Re:most of you will pretend you understand by mrchaotica · 2015-01-14 04:39 · Score: 3, Interesting

Next, some noob is going to ask what "ESR," "hairy" and "jargon file" are. And then somebody else won't know what "noob" means. It's the Eternal September all over again (said the guy with the six-digit ID to the guy with the four-digit one)...

--
"[Regarding the 'cloud,'] ownership was what made America different than Russia." -- Woz
Re:Status on other UNIX like kernels by StikyPad · 2015-01-14 06:32 · Score: 2

Still of limited value. ROP already bypasses DEP/NX protections, which are required for W^X to be effective.
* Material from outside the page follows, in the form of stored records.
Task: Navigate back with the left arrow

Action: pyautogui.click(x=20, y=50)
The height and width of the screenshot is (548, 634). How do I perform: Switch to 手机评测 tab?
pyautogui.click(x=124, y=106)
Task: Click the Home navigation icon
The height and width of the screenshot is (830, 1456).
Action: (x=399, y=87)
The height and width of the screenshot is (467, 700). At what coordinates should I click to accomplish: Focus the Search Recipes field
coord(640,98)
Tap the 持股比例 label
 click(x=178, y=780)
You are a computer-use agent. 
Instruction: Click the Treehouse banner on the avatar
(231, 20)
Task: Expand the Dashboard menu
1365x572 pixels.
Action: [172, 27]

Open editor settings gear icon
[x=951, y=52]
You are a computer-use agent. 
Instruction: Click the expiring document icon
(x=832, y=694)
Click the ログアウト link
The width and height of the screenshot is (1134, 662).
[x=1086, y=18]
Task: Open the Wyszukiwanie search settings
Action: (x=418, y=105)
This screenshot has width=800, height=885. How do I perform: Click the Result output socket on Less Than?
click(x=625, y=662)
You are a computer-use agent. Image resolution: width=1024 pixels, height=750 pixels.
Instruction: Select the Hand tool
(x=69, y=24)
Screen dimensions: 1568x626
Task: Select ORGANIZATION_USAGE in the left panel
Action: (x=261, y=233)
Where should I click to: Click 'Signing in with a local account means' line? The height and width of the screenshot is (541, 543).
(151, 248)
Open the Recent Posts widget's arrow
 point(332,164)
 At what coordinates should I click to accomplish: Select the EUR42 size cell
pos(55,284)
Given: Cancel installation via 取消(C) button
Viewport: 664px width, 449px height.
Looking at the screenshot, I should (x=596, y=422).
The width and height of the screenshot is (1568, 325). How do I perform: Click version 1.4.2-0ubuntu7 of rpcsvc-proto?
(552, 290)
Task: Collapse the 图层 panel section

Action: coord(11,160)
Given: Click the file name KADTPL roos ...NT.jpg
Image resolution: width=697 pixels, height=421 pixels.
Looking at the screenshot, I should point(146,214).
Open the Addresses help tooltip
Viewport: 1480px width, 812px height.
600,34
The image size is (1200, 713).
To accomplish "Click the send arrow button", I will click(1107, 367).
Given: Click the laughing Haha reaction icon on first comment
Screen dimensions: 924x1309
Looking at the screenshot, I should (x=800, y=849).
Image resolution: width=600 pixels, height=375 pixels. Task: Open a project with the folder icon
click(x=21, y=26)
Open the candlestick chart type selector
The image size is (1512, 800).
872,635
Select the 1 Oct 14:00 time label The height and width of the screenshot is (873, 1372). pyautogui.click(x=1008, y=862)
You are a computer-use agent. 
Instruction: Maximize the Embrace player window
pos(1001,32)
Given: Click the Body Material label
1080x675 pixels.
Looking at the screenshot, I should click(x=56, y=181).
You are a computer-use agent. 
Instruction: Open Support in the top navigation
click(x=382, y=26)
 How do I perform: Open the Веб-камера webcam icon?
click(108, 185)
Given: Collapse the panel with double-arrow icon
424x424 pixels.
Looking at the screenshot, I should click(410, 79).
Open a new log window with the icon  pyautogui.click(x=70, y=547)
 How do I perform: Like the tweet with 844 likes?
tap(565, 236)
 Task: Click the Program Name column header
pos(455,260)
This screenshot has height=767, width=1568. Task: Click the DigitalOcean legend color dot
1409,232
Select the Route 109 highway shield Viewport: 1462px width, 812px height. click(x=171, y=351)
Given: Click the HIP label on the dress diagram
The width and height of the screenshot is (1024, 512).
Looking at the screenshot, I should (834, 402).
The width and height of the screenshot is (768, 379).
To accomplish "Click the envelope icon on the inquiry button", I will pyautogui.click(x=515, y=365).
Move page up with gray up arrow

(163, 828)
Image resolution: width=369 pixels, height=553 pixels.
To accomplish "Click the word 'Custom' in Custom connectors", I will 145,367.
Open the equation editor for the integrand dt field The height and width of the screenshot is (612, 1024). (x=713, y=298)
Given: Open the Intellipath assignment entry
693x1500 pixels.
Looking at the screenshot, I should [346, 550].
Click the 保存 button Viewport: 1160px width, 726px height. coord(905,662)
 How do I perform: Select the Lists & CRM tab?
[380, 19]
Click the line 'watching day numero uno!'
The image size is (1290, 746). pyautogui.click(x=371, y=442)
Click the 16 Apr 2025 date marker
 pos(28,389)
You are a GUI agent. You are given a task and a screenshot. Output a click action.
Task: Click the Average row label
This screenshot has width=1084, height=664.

ROP techniques are used to great effect in iPhone jailbreaks.
These protections may guard against a (very small subset of) casual attackers, but they're just another minor hurdle for determined attackers.
For a primer, see also: https://en.wikipedia.org/wiki/... (And the rest of the article.)
The biggest security advantage that BSD has is being such a small target.

--
https://www.eff.org/https-everywhere
Re:Status on other UNIX like kernels by iggymanz · 2015-01-14 07:43 · Score: 2

with BSD being in everything from printers to elevator controllers (and Apple products), it's not a small target but more of a less visible one to date
Re:most of you will pretend you understand by Darinbob · 2015-01-14 08:25 · Score: 4, Insightful

Mmm, it made sense to me, but then I work at low levels of code. I do find it somewhat strange though that the criticism is basically that it's too nerdy. I'm quite happy to see more nerd postings and fewer Dice fluff. Stories that go over the heads of the masses is what Slashdot should be about.
This is nothing new, there have been articles with absolutely impenetrable jargon and ideas before when discussing high level web oriented stuff or scripting, but since so many readers these days work in such areas that they don't complain. So I have to look up what jquery is, it's not a problem, so others who call themselves nerds should be content to look up with W^X means.